▶ _Problem to solve_
The records below need retyping in full; give them again exactly.

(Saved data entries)

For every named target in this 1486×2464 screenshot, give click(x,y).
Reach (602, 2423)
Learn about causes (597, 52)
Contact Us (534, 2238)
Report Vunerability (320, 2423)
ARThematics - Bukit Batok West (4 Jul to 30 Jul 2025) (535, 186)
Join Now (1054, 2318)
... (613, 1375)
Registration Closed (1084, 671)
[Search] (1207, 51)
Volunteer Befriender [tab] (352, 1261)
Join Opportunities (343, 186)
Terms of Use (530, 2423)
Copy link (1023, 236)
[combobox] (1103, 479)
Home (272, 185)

▶ _Exercise solution_
For every named target in this 1486×2464 screenshot, give click(x,y).
Reach (602, 2423)
Learn about causes (597, 52)
Contact Us (534, 2238)
Report Vunerability (320, 2423)
ARThematics - Bukit Batok West (4 Jul to 30 Jul 2025) (535, 186)
Join Now (1054, 2318)
... (613, 1375)
Registration Closed (1084, 671)
[Search] (1207, 51)
Volunteer Befriender [tab] (352, 1261)
Join Opportunities (343, 186)
Terms of Use (530, 2423)
Copy link (1023, 236)
[combobox] (1103, 479)
Home (272, 185)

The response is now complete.